Out of the material that follows, write out exactly the lines from the line with "標準旅行業約款 (339, 1953)" to the line with "Gửi đánh giá (428, 2254)", both ends included, and no others.

INPUT DATA ::
------------------------------------
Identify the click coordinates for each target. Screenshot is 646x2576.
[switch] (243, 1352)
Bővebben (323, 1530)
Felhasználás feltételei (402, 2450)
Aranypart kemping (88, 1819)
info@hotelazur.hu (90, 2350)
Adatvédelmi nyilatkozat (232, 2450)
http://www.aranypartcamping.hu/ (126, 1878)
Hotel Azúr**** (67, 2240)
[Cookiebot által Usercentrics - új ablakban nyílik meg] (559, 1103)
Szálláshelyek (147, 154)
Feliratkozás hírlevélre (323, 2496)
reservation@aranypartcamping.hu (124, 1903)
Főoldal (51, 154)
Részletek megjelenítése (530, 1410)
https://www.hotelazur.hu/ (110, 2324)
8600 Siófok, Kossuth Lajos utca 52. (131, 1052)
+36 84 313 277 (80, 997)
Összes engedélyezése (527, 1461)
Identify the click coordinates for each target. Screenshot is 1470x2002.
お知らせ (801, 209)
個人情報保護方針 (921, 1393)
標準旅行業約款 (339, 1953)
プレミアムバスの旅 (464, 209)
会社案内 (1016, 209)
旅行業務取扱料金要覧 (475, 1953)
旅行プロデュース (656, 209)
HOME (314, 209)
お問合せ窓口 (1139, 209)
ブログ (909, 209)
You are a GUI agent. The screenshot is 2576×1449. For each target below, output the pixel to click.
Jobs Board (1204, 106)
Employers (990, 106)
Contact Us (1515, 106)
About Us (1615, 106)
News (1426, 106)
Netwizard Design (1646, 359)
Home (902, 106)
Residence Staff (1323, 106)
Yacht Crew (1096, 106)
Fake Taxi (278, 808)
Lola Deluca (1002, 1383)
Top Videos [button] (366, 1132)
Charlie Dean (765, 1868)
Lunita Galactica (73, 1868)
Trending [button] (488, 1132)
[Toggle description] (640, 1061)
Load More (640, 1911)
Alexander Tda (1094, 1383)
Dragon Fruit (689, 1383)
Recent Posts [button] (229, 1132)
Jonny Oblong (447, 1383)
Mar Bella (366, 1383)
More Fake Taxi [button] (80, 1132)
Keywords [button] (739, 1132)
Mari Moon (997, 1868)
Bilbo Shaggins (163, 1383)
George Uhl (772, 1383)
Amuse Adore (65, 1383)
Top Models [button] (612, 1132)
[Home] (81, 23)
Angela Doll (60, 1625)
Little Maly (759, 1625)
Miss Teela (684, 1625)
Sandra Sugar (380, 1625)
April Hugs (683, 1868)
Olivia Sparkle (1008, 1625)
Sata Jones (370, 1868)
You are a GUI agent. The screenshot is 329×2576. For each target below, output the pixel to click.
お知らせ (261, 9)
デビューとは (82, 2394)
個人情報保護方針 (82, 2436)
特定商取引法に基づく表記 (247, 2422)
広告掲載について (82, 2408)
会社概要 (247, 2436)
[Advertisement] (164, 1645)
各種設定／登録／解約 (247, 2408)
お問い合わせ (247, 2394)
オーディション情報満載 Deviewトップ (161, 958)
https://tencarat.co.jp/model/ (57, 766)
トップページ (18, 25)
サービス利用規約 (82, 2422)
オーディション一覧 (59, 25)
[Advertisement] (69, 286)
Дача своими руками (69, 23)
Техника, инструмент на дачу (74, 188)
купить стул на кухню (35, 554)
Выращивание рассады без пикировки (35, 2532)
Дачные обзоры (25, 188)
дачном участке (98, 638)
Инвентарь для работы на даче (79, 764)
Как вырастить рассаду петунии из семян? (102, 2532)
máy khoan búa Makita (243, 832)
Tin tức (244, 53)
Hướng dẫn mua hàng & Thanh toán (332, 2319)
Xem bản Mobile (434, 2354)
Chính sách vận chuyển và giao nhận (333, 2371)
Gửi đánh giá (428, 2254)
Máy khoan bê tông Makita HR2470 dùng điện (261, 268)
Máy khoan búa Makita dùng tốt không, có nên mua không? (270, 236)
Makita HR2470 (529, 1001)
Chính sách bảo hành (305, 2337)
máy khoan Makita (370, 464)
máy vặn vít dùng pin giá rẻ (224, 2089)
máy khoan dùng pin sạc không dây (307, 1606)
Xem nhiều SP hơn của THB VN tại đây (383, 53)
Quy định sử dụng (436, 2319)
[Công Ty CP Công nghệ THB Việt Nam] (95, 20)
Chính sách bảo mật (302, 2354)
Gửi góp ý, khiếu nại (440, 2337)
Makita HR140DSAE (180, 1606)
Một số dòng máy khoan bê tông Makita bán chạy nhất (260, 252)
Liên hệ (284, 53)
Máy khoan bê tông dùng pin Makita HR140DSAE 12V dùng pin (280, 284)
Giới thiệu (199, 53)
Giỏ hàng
------------------------------------
RESPONSE TO THIS EXERCISE ::
標準旅行業約款 (339, 1953)
プレミアムバスの旅 (464, 209)
会社案内 (1016, 209)
旅行業務取扱料金要覧 (475, 1953)
旅行プロデュース (656, 209)
HOME (314, 209)
お問合せ窓口 (1139, 209)
ブログ (909, 209)
You are a GUI agent. The screenshot is 2576×1449. For each target below, output the pixel to click.
Jobs Board (1204, 106)
Employers (990, 106)
Contact Us (1515, 106)
About Us (1615, 106)
News (1426, 106)
Netwizard Design (1646, 359)
Home (902, 106)
Residence Staff (1323, 106)
Yacht Crew (1096, 106)
Fake Taxi (278, 808)
Lola Deluca (1002, 1383)
Top Videos [button] (366, 1132)
Charlie Dean (765, 1868)
Lunita Galactica (73, 1868)
Trending [button] (488, 1132)
[Toggle description] (640, 1061)
Load More (640, 1911)
Alexander Tda (1094, 1383)
Dragon Fruit (689, 1383)
Recent Posts [button] (229, 1132)
Jonny Oblong (447, 1383)
Mar Bella (366, 1383)
More Fake Taxi [button] (80, 1132)
Keywords [button] (739, 1132)
Mari Moon (997, 1868)
Bilbo Shaggins (163, 1383)
George Uhl (772, 1383)
Amuse Adore (65, 1383)
Top Models [button] (612, 1132)
[Home] (81, 23)
Angela Doll (60, 1625)
Little Maly (759, 1625)
Miss Teela (684, 1625)
Sandra Sugar (380, 1625)
April Hugs (683, 1868)
Olivia Sparkle (1008, 1625)
Sata Jones (370, 1868)
You are a GUI agent. The screenshot is 329×2576. For each target below, output the pixel to click.
お知らせ (261, 9)
デビューとは (82, 2394)
個人情報保護方針 (82, 2436)
特定商取引法に基づく表記 (247, 2422)
広告掲載について (82, 2408)
会社概要 (247, 2436)
[Advertisement] (164, 1645)
各種設定／登録／解約 (247, 2408)
お問い合わせ (247, 2394)
オーディション情報満載 Deviewトップ (161, 958)
https://tencarat.co.jp/model/ (57, 766)
トップページ (18, 25)
サービス利用規約 (82, 2422)
オーディション一覧 (59, 25)
[Advertisement] (69, 286)
Дача своими руками (69, 23)
Техника, инструмент на дачу (74, 188)
купить стул на кухню (35, 554)
Выращивание рассады без пикировки (35, 2532)
Дачные обзоры (25, 188)
дачном участке (98, 638)
Инвентарь для работы на даче (79, 764)
Как вырастить рассаду петунии из семян? (102, 2532)
máy khoan búa Makita (243, 832)
Tin tức (244, 53)
Hướng dẫn mua hàng & Thanh toán (332, 2319)
Xem bản Mobile (434, 2354)
Chính sách vận chuyển và giao nhận (333, 2371)
Gửi đánh giá (428, 2254)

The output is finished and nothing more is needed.